• **SELECTED EXTRACT**
** BEGIN **

Pre-Shot Routines – 101: by Grant L. O’Neal

I really enjoy talking mental skills training with anyone that will converse on the subject! Luckily, I am surrounded by lots of fellow amateur athletes that enjoy the topic as much as I do! One of those athletes is Grant O’Neal.

Grant O’Neal

If you don’t know Grant personally, but think the name sounds familiar, it just might be because he contributed to an earlier post on goal setting. You can check out that post HERE. A month or so ago, Grant and I got into a discussion centered around the use of pre-shot routines by the Olympic athletes. The discussion ended with Grant offering to submit an article for the blog – which I eagerly accepted! Grant is a gifted writer and has really managed to bring the topic to life. Many thanks also to Gil Ash of the Optimum Shotgun Performance Shooting School who was so kind as to provide additional insight which Grant incorporated into the article. You can learn more about OSP HERE.

Without further delay, here is Grant’s article in it’s entirety. My contribution to the effort was simply the addition of some pictures.

If it Works for Olympians…

Many of the athletes at the 2020 (in 2021) Olympics use what we in clays shooting sports would call a pre-shot routine.  The sprinters and hurdlers provide good examples. 

Photo by Braden Collum on Unsplash

After stretching and warming up, the entire lead up to the firing of the starter’s gun is carefully choreographed.

When called to the starting blocks, something like this takes place with each athlete:

  • Last check   
  • Shoelaces/straps adjusted. Tuck in anything that needed tucking, putting necklaces and such inside the jersey.  Any last clothing adjustments.  A final drink of water, etc.  
  • A look at the starting blocks to confirm they are locked in and ready to accommodate the desired foot positions.
  • With the “Ready” command, they step in front of the blocks, stretch, and shake out their legs.
  • Carefully put each foot in the right place on the block.
  • Kneel and put their hands precisely on the back edge of their lane’s starting line.  
  • Take a focused look down the track. (Visualization)
  • Take a deep breath and relax.

** END **

• **PROVIDED MATERIAL**
** BEGIN **

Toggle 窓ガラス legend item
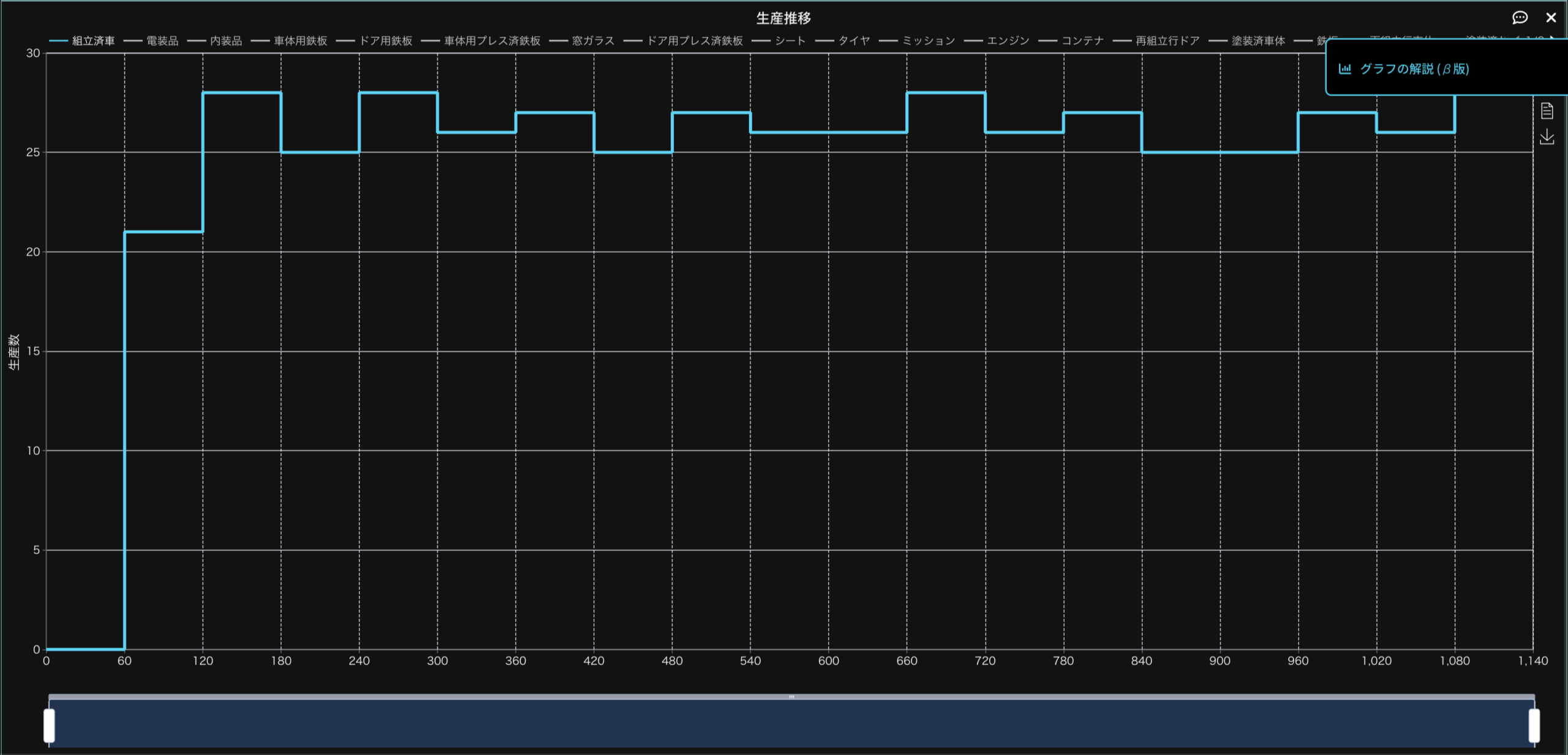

** END **

Answer these questions from the pre-shot routines article:
1. What shooting school is Gil Ash with?
2. What did the blog owner contribute to Grant's article?
3. Which Olympic athletes does the article give as good examples of a pre-shot routine?

• **TASK SOLUTION**
1. The Optimum Shotgun Performance Shooting School.
2. Some pictures.
3. The sprinters and hurdlers.